WORK REQUEST:
A verbatim transcription of every record below is required.

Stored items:

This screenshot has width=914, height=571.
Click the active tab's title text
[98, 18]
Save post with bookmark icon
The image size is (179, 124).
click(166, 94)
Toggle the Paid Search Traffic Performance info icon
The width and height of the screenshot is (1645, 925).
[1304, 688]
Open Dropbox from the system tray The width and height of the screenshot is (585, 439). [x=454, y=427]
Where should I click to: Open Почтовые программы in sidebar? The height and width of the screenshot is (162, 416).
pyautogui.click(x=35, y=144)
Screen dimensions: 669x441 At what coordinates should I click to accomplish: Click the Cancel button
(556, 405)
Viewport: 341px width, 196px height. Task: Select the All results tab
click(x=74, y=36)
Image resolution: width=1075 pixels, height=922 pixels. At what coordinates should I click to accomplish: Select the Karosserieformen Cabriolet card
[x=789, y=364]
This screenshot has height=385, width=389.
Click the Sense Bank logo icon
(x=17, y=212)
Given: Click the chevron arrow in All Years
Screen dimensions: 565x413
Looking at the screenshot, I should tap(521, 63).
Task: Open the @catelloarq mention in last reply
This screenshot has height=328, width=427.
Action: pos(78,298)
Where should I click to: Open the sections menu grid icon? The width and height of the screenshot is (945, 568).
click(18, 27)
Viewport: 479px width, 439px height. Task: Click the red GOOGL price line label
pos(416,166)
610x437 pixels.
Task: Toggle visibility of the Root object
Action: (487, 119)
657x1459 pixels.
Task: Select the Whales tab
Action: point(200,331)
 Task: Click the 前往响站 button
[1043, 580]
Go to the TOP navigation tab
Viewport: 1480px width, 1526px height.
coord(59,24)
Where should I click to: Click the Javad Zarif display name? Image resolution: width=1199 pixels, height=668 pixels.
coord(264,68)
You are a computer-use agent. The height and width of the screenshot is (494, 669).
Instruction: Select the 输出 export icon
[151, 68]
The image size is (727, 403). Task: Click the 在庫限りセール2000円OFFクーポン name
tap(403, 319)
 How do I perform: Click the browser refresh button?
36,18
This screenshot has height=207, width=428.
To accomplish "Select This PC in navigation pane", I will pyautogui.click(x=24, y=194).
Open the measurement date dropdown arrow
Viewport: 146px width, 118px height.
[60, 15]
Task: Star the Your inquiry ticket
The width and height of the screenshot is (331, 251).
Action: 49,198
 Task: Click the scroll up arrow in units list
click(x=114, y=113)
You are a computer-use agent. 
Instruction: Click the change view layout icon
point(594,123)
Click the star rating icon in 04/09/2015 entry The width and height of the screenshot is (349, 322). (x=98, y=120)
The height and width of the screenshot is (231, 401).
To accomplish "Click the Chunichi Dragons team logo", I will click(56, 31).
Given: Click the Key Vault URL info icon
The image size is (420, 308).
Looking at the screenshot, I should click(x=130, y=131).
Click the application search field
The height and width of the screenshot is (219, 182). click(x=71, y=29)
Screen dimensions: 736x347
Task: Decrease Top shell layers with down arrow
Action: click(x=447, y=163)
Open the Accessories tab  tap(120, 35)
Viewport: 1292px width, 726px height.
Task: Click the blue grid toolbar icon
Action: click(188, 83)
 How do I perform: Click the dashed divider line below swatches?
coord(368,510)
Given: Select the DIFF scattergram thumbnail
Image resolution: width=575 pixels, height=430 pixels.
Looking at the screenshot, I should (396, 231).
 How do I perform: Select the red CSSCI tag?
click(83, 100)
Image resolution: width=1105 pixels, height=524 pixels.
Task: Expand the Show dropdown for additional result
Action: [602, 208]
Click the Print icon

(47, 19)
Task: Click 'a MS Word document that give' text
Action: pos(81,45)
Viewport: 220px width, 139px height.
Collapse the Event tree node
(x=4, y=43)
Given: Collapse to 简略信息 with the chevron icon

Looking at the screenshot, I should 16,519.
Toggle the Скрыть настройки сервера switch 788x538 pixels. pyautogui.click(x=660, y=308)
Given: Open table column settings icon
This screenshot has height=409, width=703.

EXERCISE OUTPUT:
This screenshot has width=914, height=571.
Click the active tab's title text
[98, 18]
Save post with bookmark icon
The image size is (179, 124).
click(166, 94)
Toggle the Paid Search Traffic Performance info icon
The width and height of the screenshot is (1645, 925).
[1304, 688]
Open Dropbox from the system tray The width and height of the screenshot is (585, 439). [x=454, y=427]
Where should I click to: Open Почтовые программы in sidebar? The height and width of the screenshot is (162, 416).
pyautogui.click(x=35, y=144)
Screen dimensions: 669x441 At what coordinates should I click to accomplish: Click the Cancel button
(556, 405)
Viewport: 341px width, 196px height. Task: Select the All results tab
click(x=74, y=36)
Image resolution: width=1075 pixels, height=922 pixels. At what coordinates should I click to accomplish: Select the Karosserieformen Cabriolet card
[x=789, y=364]
This screenshot has height=385, width=389.
Click the Sense Bank logo icon
(x=17, y=212)
Given: Click the chevron arrow in All Years
Screen dimensions: 565x413
Looking at the screenshot, I should tap(521, 63).
Task: Open the @catelloarq mention in last reply
This screenshot has height=328, width=427.
Action: pos(78,298)
Where should I click to: Open the sections menu grid icon? The width and height of the screenshot is (945, 568).
click(18, 27)
Viewport: 479px width, 439px height. Task: Click the red GOOGL price line label
pos(416,166)
610x437 pixels.
Task: Toggle visibility of the Root object
Action: (487, 119)
657x1459 pixels.
Task: Select the Whales tab
Action: point(200,331)
 Task: Click the 前往响站 button
[1043, 580]
Go to the TOP navigation tab
Viewport: 1480px width, 1526px height.
coord(59,24)
Where should I click to: Click the Javad Zarif display name? Image resolution: width=1199 pixels, height=668 pixels.
coord(264,68)
You are a computer-use agent. The height and width of the screenshot is (494, 669).
Instruction: Select the 输出 export icon
[151, 68]
The image size is (727, 403). Task: Click the 在庫限りセール2000円OFFクーポン name
tap(403, 319)
 How do I perform: Click the browser refresh button?
36,18
This screenshot has height=207, width=428.
To accomplish "Select This PC in navigation pane", I will pyautogui.click(x=24, y=194).
Open the measurement date dropdown arrow
Viewport: 146px width, 118px height.
[60, 15]
Task: Star the Your inquiry ticket
The width and height of the screenshot is (331, 251).
Action: 49,198
 Task: Click the scroll up arrow in units list
click(x=114, y=113)
You are a computer-use agent. 
Instruction: Click the change view layout icon
point(594,123)
Click the star rating icon in 04/09/2015 entry The width and height of the screenshot is (349, 322). (x=98, y=120)
The height and width of the screenshot is (231, 401).
To accomplish "Click the Chunichi Dragons team logo", I will click(56, 31).
Given: Click the Key Vault URL info icon
The image size is (420, 308).
Looking at the screenshot, I should click(x=130, y=131).
Click the application search field
The height and width of the screenshot is (219, 182). click(x=71, y=29)
Screen dimensions: 736x347
Task: Decrease Top shell layers with down arrow
Action: click(x=447, y=163)
Open the Accessories tab  tap(120, 35)
Viewport: 1292px width, 726px height.
Task: Click the blue grid toolbar icon
Action: click(188, 83)
 How do I perform: Click the dashed divider line below swatches?
coord(368,510)
Given: Select the DIFF scattergram thumbnail
Image resolution: width=575 pixels, height=430 pixels.
Looking at the screenshot, I should (396, 231).
 How do I perform: Select the red CSSCI tag?
click(83, 100)
Image resolution: width=1105 pixels, height=524 pixels.
Task: Expand the Show dropdown for additional result
Action: [602, 208]
Click the Print icon

(47, 19)
Task: Click 'a MS Word document that give' text
Action: pos(81,45)
Viewport: 220px width, 139px height.
Collapse the Event tree node
(x=4, y=43)
Given: Collapse to 简略信息 with the chevron icon

Looking at the screenshot, I should 16,519.
Toggle the Скрыть настройки сервера switch 788x538 pixels. pyautogui.click(x=660, y=308)
Given: Open table column settings icon
This screenshot has height=409, width=703.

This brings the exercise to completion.